Is there any solution to get a link from the HTML, which has a tag and a div tag?
html1:
<a href="https://u50.ct.sendgrid.net/ls" target="_blank">
<div class="subtitle">
Service request #2226754
</div></a>
html2:
<div class="subtitle">
Service request <a href="https://u5024.ct.sendgrid.net/ls" style="color:#5A88AA; text-decoration:underline;" target="_blank">#2604467</a>
</div>
code:
from bs4 import BeautifulSoup
soup = BeautifulSoup(html, 'html.parser')
scores_string = soup.find("div",text=re.compile(re.compile('Service request',re.IGNORECASE)))
print(scores_string)
ahref = scores_string.find_parent("a")
print(ahref["href"])
Required solutions:
1)https://u50.ct.sendgrid.net/ls
2)https://u5024.ct.sendgrid.net/ls
I have two HTMLs. Both format are different.

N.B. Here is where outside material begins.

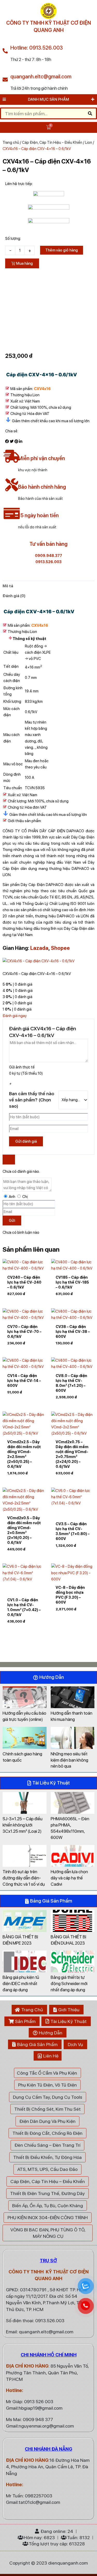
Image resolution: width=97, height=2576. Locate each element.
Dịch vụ (75, 2044)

I need to take URL from both HTML. Is there any solution using beautifulsoup?
2
Answers
div = soup.find('div', class_='subtitle')
div.find('a')
link = a_tag['href']
If the subtitle div is inside the a tag, just look for the wrapping div instead. You might also want to use error handling in these cases for the code above.
Implementing a custom tag filter. My solution doesn’t need an extra import for _regex_s but for more complex cases it may be required or suggested.